## [Exercise material]
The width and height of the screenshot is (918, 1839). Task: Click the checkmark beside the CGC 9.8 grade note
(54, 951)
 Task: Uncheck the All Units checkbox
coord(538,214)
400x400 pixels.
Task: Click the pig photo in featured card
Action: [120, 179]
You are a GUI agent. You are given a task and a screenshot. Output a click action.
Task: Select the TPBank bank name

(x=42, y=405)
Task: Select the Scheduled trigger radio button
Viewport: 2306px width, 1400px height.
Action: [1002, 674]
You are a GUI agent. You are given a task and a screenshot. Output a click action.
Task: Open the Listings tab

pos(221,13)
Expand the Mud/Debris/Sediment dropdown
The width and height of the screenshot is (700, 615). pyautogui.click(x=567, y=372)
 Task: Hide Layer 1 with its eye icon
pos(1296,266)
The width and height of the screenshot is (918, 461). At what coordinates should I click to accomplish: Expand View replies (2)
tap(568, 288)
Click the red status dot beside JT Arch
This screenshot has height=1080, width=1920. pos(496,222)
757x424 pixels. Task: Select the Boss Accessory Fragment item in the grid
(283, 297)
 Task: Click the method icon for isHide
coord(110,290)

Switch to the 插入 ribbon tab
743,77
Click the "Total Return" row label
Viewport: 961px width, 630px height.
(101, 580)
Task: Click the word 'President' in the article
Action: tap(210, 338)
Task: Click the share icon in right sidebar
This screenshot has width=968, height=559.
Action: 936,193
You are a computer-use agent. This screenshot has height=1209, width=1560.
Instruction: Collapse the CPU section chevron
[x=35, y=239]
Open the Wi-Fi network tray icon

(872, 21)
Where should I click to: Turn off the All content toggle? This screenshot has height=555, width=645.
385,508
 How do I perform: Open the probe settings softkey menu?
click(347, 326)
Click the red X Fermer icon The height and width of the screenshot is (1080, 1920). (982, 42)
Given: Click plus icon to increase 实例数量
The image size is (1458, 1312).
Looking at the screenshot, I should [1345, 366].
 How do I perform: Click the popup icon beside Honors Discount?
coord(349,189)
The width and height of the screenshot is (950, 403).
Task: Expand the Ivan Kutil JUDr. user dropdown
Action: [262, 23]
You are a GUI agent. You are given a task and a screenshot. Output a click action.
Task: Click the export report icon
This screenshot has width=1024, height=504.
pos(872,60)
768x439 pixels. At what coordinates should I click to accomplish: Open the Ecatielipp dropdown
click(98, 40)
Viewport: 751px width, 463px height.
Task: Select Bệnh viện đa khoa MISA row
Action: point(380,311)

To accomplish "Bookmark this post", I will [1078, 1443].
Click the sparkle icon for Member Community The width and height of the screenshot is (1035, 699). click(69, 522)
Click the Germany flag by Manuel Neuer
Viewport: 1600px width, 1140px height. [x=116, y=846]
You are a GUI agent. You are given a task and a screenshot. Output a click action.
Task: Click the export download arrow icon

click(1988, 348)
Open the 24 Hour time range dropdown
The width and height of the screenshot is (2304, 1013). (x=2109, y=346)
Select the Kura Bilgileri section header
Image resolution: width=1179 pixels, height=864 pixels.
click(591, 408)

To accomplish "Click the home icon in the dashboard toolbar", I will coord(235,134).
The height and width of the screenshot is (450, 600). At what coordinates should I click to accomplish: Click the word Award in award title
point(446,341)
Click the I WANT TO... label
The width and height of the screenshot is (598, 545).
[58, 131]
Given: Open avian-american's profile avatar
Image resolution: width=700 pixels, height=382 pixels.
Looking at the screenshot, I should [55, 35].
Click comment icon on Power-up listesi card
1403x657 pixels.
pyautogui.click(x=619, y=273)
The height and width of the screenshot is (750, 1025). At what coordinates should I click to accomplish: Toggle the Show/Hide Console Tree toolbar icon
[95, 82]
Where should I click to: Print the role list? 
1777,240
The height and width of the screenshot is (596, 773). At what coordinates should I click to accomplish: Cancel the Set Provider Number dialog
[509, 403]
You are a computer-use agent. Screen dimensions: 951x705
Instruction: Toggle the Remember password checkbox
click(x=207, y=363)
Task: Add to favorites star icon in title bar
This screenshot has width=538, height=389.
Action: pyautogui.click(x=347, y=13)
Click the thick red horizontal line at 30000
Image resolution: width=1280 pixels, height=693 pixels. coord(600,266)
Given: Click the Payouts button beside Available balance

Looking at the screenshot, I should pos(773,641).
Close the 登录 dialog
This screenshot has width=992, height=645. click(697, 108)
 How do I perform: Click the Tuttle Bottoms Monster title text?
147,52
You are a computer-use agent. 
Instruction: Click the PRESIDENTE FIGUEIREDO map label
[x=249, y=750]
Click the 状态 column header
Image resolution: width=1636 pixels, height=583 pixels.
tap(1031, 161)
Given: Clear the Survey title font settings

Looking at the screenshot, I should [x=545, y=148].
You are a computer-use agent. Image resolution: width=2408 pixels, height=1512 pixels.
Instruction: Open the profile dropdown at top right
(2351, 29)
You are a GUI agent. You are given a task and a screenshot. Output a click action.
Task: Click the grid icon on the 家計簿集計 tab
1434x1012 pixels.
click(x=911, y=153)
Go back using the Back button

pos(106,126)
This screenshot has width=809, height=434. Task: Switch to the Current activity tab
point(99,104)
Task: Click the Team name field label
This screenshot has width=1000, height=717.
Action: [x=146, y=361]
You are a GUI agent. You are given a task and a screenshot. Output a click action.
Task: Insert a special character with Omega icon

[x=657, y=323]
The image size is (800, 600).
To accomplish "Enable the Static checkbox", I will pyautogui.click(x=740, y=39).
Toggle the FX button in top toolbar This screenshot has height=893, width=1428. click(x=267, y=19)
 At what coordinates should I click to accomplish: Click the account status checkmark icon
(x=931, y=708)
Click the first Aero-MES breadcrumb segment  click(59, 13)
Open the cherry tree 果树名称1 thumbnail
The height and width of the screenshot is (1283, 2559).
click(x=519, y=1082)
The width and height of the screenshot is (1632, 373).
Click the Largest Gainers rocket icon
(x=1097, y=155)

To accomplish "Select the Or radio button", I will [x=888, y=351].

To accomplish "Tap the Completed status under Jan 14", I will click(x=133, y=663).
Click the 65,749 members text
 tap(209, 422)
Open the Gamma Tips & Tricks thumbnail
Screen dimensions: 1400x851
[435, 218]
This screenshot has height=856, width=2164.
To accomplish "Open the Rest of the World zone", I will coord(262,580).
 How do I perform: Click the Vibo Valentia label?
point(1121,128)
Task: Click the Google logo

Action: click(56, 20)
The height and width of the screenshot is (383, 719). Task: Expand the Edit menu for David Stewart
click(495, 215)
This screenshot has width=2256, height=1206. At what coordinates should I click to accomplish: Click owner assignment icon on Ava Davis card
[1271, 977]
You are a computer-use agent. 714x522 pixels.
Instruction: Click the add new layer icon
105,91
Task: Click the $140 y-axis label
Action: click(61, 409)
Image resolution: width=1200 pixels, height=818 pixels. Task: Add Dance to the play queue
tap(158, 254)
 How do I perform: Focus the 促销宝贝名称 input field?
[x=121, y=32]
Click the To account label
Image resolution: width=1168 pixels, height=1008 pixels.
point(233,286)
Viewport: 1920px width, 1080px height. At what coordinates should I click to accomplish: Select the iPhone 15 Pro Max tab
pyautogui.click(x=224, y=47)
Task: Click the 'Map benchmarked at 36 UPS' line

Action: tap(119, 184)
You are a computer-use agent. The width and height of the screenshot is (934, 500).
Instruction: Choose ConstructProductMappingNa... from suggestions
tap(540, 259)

## [What is being asked]
Repeat every one of the entries above word for word, keeping each line as it appears.

## [Expected output]
The width and height of the screenshot is (918, 1839). Task: Click the checkmark beside the CGC 9.8 grade note
(54, 951)
 Task: Uncheck the All Units checkbox
coord(538,214)
400x400 pixels.
Task: Click the pig photo in featured card
Action: [120, 179]
You are a GUI agent. You are given a task and a screenshot. Output a click action.
Task: Select the TPBank bank name

(x=42, y=405)
Task: Select the Scheduled trigger radio button
Viewport: 2306px width, 1400px height.
Action: [1002, 674]
You are a GUI agent. You are given a task and a screenshot. Output a click action.
Task: Open the Listings tab

pos(221,13)
Expand the Mud/Debris/Sediment dropdown
The width and height of the screenshot is (700, 615). pyautogui.click(x=567, y=372)
 Task: Hide Layer 1 with its eye icon
pos(1296,266)
The width and height of the screenshot is (918, 461). At what coordinates should I click to accomplish: Expand View replies (2)
tap(568, 288)
Click the red status dot beside JT Arch
This screenshot has height=1080, width=1920. pos(496,222)
757x424 pixels. Task: Select the Boss Accessory Fragment item in the grid
(283, 297)
 Task: Click the method icon for isHide
coord(110,290)

Switch to the 插入 ribbon tab
743,77
Click the "Total Return" row label
Viewport: 961px width, 630px height.
(101, 580)
Task: Click the word 'President' in the article
Action: tap(210, 338)
Task: Click the share icon in right sidebar
This screenshot has width=968, height=559.
Action: 936,193
You are a computer-use agent. This screenshot has height=1209, width=1560.
Instruction: Collapse the CPU section chevron
[x=35, y=239]
Open the Wi-Fi network tray icon

(872, 21)
Where should I click to: Turn off the All content toggle? This screenshot has height=555, width=645.
385,508
 How do I perform: Open the probe settings softkey menu?
click(347, 326)
Click the red X Fermer icon The height and width of the screenshot is (1080, 1920). (982, 42)
Given: Click plus icon to increase 实例数量
The image size is (1458, 1312).
Looking at the screenshot, I should [1345, 366].
 How do I perform: Click the popup icon beside Honors Discount?
coord(349,189)
The width and height of the screenshot is (950, 403).
Task: Expand the Ivan Kutil JUDr. user dropdown
Action: [262, 23]
You are a GUI agent. You are given a task and a screenshot. Output a click action.
Task: Click the export report icon
This screenshot has width=1024, height=504.
pos(872,60)
768x439 pixels. At what coordinates should I click to accomplish: Open the Ecatielipp dropdown
click(98, 40)
Viewport: 751px width, 463px height.
Task: Select Bệnh viện đa khoa MISA row
Action: point(380,311)

To accomplish "Bookmark this post", I will [1078, 1443].
Click the sparkle icon for Member Community The width and height of the screenshot is (1035, 699). click(69, 522)
Click the Germany flag by Manuel Neuer
Viewport: 1600px width, 1140px height. [x=116, y=846]
You are a GUI agent. You are given a task and a screenshot. Output a click action.
Task: Click the export download arrow icon

click(1988, 348)
Open the 24 Hour time range dropdown
The width and height of the screenshot is (2304, 1013). (x=2109, y=346)
Select the Kura Bilgileri section header
Image resolution: width=1179 pixels, height=864 pixels.
click(591, 408)

To accomplish "Click the home icon in the dashboard toolbar", I will coord(235,134).
The height and width of the screenshot is (450, 600). At what coordinates should I click to accomplish: Click the word Award in award title
point(446,341)
Click the I WANT TO... label
The width and height of the screenshot is (598, 545).
[58, 131]
Given: Open avian-american's profile avatar
Image resolution: width=700 pixels, height=382 pixels.
Looking at the screenshot, I should [55, 35].
Click comment icon on Power-up listesi card
1403x657 pixels.
pyautogui.click(x=619, y=273)
The height and width of the screenshot is (750, 1025). At what coordinates should I click to accomplish: Toggle the Show/Hide Console Tree toolbar icon
[95, 82]
Where should I click to: Print the role list? 
1777,240
The height and width of the screenshot is (596, 773). At what coordinates should I click to accomplish: Cancel the Set Provider Number dialog
[509, 403]
You are a computer-use agent. Screen dimensions: 951x705
Instruction: Toggle the Remember password checkbox
click(x=207, y=363)
Task: Add to favorites star icon in title bar
This screenshot has width=538, height=389.
Action: pyautogui.click(x=347, y=13)
Click the thick red horizontal line at 30000
Image resolution: width=1280 pixels, height=693 pixels. coord(600,266)
Given: Click the Payouts button beside Available balance

Looking at the screenshot, I should pos(773,641).
Close the 登录 dialog
This screenshot has width=992, height=645. click(697, 108)
 How do I perform: Click the Tuttle Bottoms Monster title text?
147,52
You are a computer-use agent. 
Instruction: Click the PRESIDENTE FIGUEIREDO map label
[x=249, y=750]
Click the 状态 column header
Image resolution: width=1636 pixels, height=583 pixels.
tap(1031, 161)
Given: Clear the Survey title font settings

Looking at the screenshot, I should [x=545, y=148].
You are a computer-use agent. Image resolution: width=2408 pixels, height=1512 pixels.
Instruction: Open the profile dropdown at top right
(2351, 29)
You are a GUI agent. You are given a task and a screenshot. Output a click action.
Task: Click the grid icon on the 家計簿集計 tab
1434x1012 pixels.
click(x=911, y=153)
Go back using the Back button

pos(106,126)
This screenshot has width=809, height=434. Task: Switch to the Current activity tab
point(99,104)
Task: Click the Team name field label
This screenshot has width=1000, height=717.
Action: [x=146, y=361]
You are a GUI agent. You are given a task and a screenshot. Output a click action.
Task: Insert a special character with Omega icon

[x=657, y=323]
The image size is (800, 600).
To accomplish "Enable the Static checkbox", I will pyautogui.click(x=740, y=39).
Toggle the FX button in top toolbar This screenshot has height=893, width=1428. click(x=267, y=19)
 At what coordinates should I click to accomplish: Click the account status checkmark icon
(x=931, y=708)
Click the first Aero-MES breadcrumb segment  click(59, 13)
Open the cherry tree 果树名称1 thumbnail
The height and width of the screenshot is (1283, 2559).
click(x=519, y=1082)
The width and height of the screenshot is (1632, 373).
Click the Largest Gainers rocket icon
(x=1097, y=155)

To accomplish "Select the Or radio button", I will [x=888, y=351].

To accomplish "Tap the Completed status under Jan 14", I will click(x=133, y=663).
Click the 65,749 members text
 tap(209, 422)
Open the Gamma Tips & Tricks thumbnail
Screen dimensions: 1400x851
[435, 218]
This screenshot has height=856, width=2164.
To accomplish "Open the Rest of the World zone", I will coord(262,580).
 How do I perform: Click the Vibo Valentia label?
point(1121,128)
Task: Click the Google logo

Action: click(56, 20)
The height and width of the screenshot is (383, 719). Task: Expand the Edit menu for David Stewart
click(495, 215)
This screenshot has width=2256, height=1206. At what coordinates should I click to accomplish: Click owner assignment icon on Ava Davis card
[1271, 977]
You are a computer-use agent. 714x522 pixels.
Instruction: Click the add new layer icon
105,91
Task: Click the $140 y-axis label
Action: click(61, 409)
Image resolution: width=1200 pixels, height=818 pixels. Task: Add Dance to the play queue
tap(158, 254)
 How do I perform: Focus the 促销宝贝名称 input field?
[x=121, y=32]
Click the To account label
Image resolution: width=1168 pixels, height=1008 pixels.
point(233,286)
Viewport: 1920px width, 1080px height. At what coordinates should I click to accomplish: Select the iPhone 15 Pro Max tab
pyautogui.click(x=224, y=47)
Task: Click the 'Map benchmarked at 36 UPS' line

Action: tap(119, 184)
You are a computer-use agent. The width and height of the screenshot is (934, 500).
Instruction: Choose ConstructProductMappingNa... from suggestions
tap(540, 259)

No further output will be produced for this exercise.